# Mister Magoo!  My favorite Ebay seller!



## bobcycles (Sep 22, 2012)

I don't know what I like most about the Mag12oo ster.... his prices?
or the incredibly well researched and described products he consistently offers.


http://www.ebay.com/itm/schwinn-bic...648?pt=LH_DefaultDomain_0&hash=item27cb3f1570

my only request is that y'all *back off *on the GREEN DX he's been offering (for the last 5million weeks straight)......I'm going for the gold on that one!


----------



## WES PINCHOT (Sep 22, 2012)

*WOULDN'T YOU RATHER HAVE HIS" schwinn autocycle rare old 1938"?*

WOULDN'T YOU RATHER HAVE HIS" schwinn autocycle rare old 1938"?
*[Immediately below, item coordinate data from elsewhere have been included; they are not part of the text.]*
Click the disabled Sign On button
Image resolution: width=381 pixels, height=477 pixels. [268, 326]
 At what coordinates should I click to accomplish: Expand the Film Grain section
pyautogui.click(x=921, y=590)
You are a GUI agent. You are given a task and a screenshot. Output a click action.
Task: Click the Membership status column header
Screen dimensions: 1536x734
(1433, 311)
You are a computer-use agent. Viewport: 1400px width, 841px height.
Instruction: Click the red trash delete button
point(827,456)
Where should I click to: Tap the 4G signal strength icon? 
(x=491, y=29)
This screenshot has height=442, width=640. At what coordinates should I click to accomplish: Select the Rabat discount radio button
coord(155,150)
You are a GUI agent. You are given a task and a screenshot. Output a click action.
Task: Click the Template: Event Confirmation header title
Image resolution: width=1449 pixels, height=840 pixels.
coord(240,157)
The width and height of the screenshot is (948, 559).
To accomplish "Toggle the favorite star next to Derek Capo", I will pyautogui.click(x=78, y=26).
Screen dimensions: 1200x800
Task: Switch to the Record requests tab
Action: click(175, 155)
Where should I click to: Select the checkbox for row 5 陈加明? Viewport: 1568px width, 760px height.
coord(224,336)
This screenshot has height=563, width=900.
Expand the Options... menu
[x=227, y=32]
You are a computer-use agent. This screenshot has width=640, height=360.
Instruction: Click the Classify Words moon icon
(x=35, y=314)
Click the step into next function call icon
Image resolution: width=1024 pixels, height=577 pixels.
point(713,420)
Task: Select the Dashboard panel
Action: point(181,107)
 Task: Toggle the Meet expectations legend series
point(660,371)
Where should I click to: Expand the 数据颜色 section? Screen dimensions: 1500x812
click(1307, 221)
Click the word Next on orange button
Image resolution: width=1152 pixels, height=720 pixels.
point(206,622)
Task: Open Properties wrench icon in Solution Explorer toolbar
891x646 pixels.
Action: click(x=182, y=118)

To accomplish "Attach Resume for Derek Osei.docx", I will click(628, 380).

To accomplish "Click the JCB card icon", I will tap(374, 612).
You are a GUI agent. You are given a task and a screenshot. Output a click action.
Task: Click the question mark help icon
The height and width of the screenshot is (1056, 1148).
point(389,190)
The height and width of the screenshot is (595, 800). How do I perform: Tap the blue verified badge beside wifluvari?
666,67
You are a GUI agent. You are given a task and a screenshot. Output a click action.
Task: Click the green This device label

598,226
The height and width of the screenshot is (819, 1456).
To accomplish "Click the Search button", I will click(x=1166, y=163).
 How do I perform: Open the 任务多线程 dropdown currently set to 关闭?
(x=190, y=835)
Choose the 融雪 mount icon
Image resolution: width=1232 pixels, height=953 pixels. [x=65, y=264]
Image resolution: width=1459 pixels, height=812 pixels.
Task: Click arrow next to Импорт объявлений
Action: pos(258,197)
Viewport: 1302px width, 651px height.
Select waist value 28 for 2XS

http://www.ebay.com/itm/schwinn-aut...543?pt=LH_DefaultDomain_0&hash=item27cb3ef5c7


----------



## fuzzyktu (Sep 23, 2012)

Hard to beat prices on some rare birds.  Hard to believe. They aren't sold!


----------



## Monark52 (Sep 23, 2012)

Yeah, and check out his speedy shipping times...31-40 business days!


----------



## bikecrazy (Sep 24, 2012)

Makes Ebay proud!


----------



## Aeropsycho (Sep 24, 2012)

*Looks Like>>>*

He needs a job at the White House!


----------